Small-town crash sparks calls for illegal immigration crackdown in Mass.

Liz Goodwin

An apparent drunk-driving fatality in the small Massachusetts town of Milford has ignited a state-wide campaign to crack down on illegal immigration.

Last month, Ecuadoran Nicholas Guaman was charged with vehicular homicide for allegedly running down 23-year-old motorcyclist Matthew Denice in his truck while drunk. Guaman didn't have a driver's license.

The victim's family began advocating for Massachusetts to begin using the federal Secure Communities program. Denice's surviving family members maintain that tighter immigration enforcement could have prevented the fatal crash, since Guaman had a prior arrest and a Secure Communities review of his record would have resulted in his deportation.

A few thousand Ecuadorans, many of them undocumented, live in Milford, a town of 25,000 about 40 miles southwest of Boston. The immigrants work primarily in roofing and service jobs, according to radio station WBUR.
"If one of those factors had been different my son would still be here," Denice's mother told the local Fox station. "If we had the Secure Communities . . . he would have been deported."

Massachusetts Gov. Deval Patrick, a Democrat, was one of three governors who refused to allow the federal fingerprinting program in his state, saying that it would sow distrust between local police and immigrant communities. The Obama administration says the program will be mandatory in every county jail by 2013.

After Guaman was charged in the crash, three county sheriffs--including the sheriff in charge of Milford--traveled to Washington, D.C. to work with the federal government on an immigration enforcement deal that circumvents Patrick's authority. "It's not Secure Communities, but it's a perfect substitute," Plymouth County Sheriff Joseph McDonald told the Boston Herald. County jails will now be in contact with immigration officials so that inmates who are illegal immigrants can be deported.

That could have been the end of the story. But some state lawmakers want to take the issue further. A bipartisan group in both the House and the Senate is looking to rework a bill from 2010 that sought to step up immigration enforcement. The measure would crack down on people driving without licenses, set up a public telephone line to report people working illegally, and outlaw giving in-state tuition to illegal immigrants who were brought to the country as minors. The state doesn't offer in-state tuition to illegal immigrants right now, but the bill would seek to prevent it from ever happening.

Amendments to an unrelated gambling bill would compel casinos to check the immigration status of jackpot winners as well as casino employees.

Frank Soults of the Massachusetts Immigrant and Refugee Advocacy Coalition told The Lookout that the lawmakers are waging "a widespread attack on undocumented immigrants on every front they can imagine." He says the measures have nothing to do with the actual problem that struck in Milford: drunk driving.

Meanwhile, immigrants in Milford say their lives have drastically worsened since Guaman's alleged drunk driving put their entire community in the crosshairs.

A 26-year-old Ecuadoran woman who lives in Milford with her two young children told The Lookout that she has been insulted in front of her children by angry strangers since the crash happened last month. She's lived in the town for six years, and never before had people yell things at her like "Go home" or "We don't want you here."

→ **Exercise requirements**:
[A] In the article above on the Milford crash, condense the paragraph beginning "That could have been the end of the story" into a short bulleted list that keeps its main facts.
[B] According to the article above on the Milford crash, what did Governor Deval Patrick say the federal fingerprinting program would do?

→ **Supplied material**:
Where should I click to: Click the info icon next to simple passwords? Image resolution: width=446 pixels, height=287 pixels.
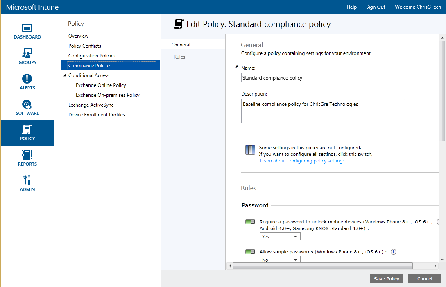pyautogui.click(x=393, y=251)

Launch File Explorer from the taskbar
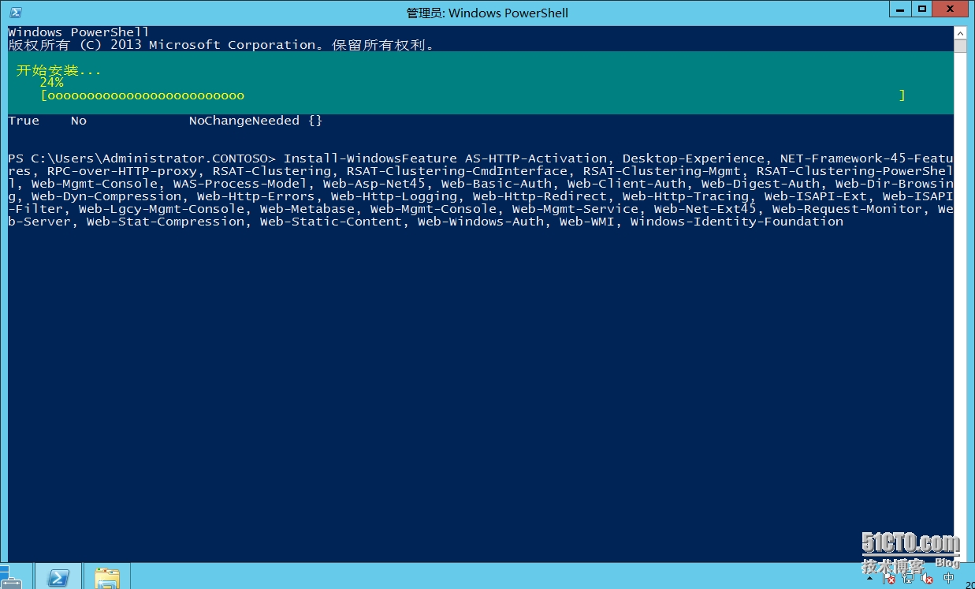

→ **Responses by task**:
[A]
- A bipartisan group of state lawmakers in both the House and the Senate wants to rework a 2010 bill aimed at stepping up immigration enforcement.
- The measure would crack down on people driving without licenses.
- It would set up a public telephone line for reporting people working illegally.
- It would outlaw in-state tuition for illegal immigrants brought to the country as minors. The state does not offer such tuition now, but the bill would keep it from ever happening.

[B] He said it would sow distrust between local police and immigrant communities.